§ **Çalışma görevi**
Elektrik kesintilerini anlatan aşağıdaki metne göre şu soruları yanıtlayın:
(a) Geziye gideceği sabah elektrik gidince anlatıcı saçını kurutmak için karşıdaki fırında neyi kullanmak istiyor?
(b) Anlatıcı filmi ilk gün izlerken hangi yöntemi uygulamaya karar veriyor?
(c) Ertesi gün filmi ikinci kez açtığında elektrik filmin neresinde gidiyor?

§ **Verilen metin**
------------------------------------------------------------

Elektriğin henüz icat edilmediği çağlarda yaşama fikrini daha cazip bulduğumdan mıdır bilmem, bu elektriğin benimle bir derdi olduğu ortada. Deli gibi ihtiyacım olduğu zamanlarda gitmeye pek bir meraklı kendisi. Aklı sıra "Hehhee bak ben ne kadar da önemliyim, uf ne biçim de önemliyim, bensiz bir bok yapamıyorsun lan utan." mesajı veriyor bana ama yemezler canım.
Bak mesela bir keresinde, geziye gideceğim. Sabah kalkmışım, saçımı yıkamam gerek. Banyoya girip saçımı şampuanlamamla elektriğin gitmesi bir oluyor. Küfrede küfrede soğuk suyla duruluyorum saçımı ama kurutma makinesi çalışmıyor, hava berbat ötesi. O an, karşıdaki fırına gitmemem ve şöyle bir diyalog yaşanmaması için hiçbir neden kalmıyor:
Fırıncı- Buyur abla?
Saçlarından sular damlayan bir ben- Ben, dedim, rica etsem, dedim, jeneratörünüzü birkaç dakikalığına kullanabilir miyim acaba, dedim ama kullanamam herhalde. Oldu o zaman, iyi günler.
Bir başka gün, çok sıkılmışım film izliyorum internetten. Filmi de tek part olarak koymuşlar. Benim kafada ampul yandı hemen: "Dolsun da öyle izlerim." Bunu hangi akla hizmet düşündüm hiç bilmiyorum. Neyse ben bekliyorum falan, dolmasına yakın bir anda ekran karardı. Ama aslında kararan dünyamdı. Başımdan aşağı sıcak bir şeyler indi yani, hissettim resmen. Sonra ertesi gün inat ettim, aynı filmi ikinciye açtım. Bu defa beklemiyorum, takılırsa durduruyorum. Tam ortasına geldi ve elektrik yine gitti. Ama hayır, sonunda izledim ben o filmi.

------------------------------------------------------------

§ **Mevcut veriler**
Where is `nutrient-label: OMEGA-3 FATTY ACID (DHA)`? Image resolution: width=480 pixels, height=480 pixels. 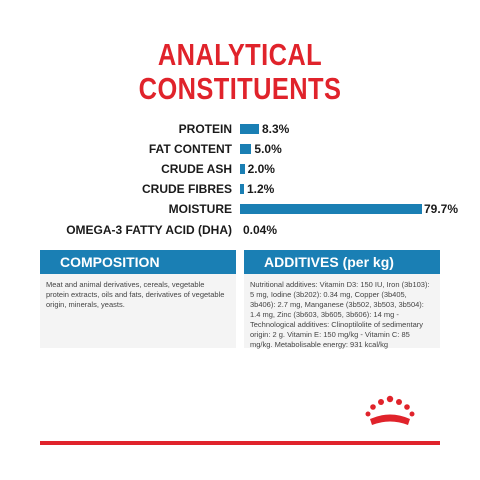 nutrient-label: OMEGA-3 FATTY ACID (DHA) is located at coordinates (149, 230).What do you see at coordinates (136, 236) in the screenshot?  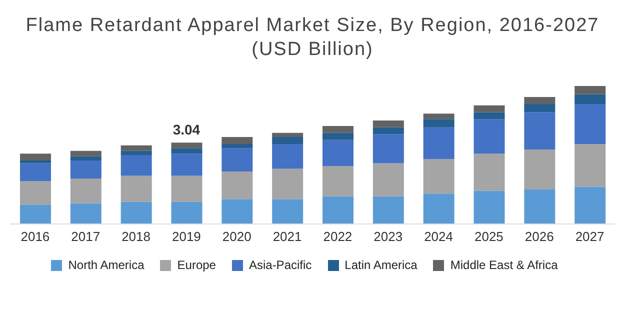 I see `x-tick-label: 2018` at bounding box center [136, 236].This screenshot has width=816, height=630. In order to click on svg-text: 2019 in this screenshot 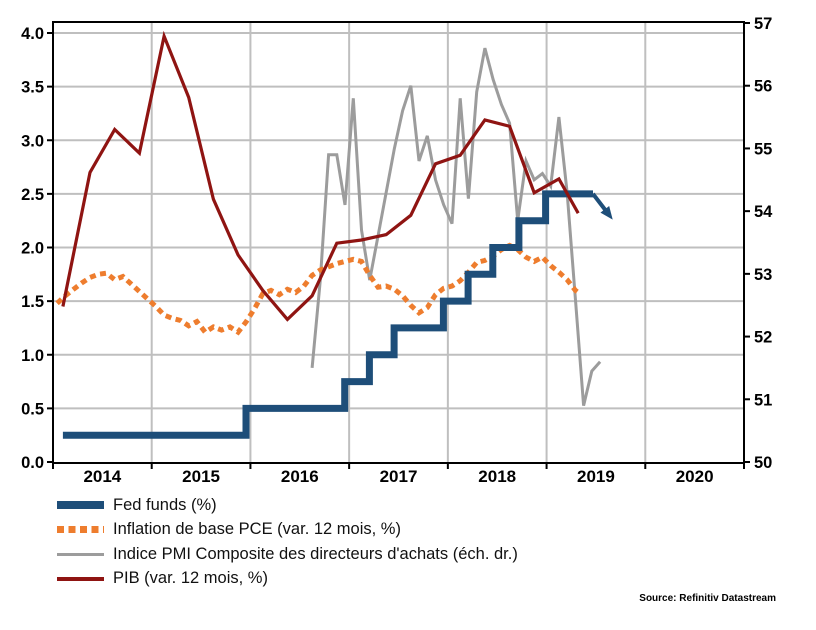, I will do `click(596, 476)`.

------------------------------------------------------------

§ **Beklenen yanıt**
(a) Anlatıcı fırının jeneratörünü birkaç dakikalığına kullanmak istiyor.
(b) Anlatıcı filmin önce dolmasını bekleyip sonra izlemeye karar veriyor.
(c) Elektrik filmin tam ortasında gidiyor.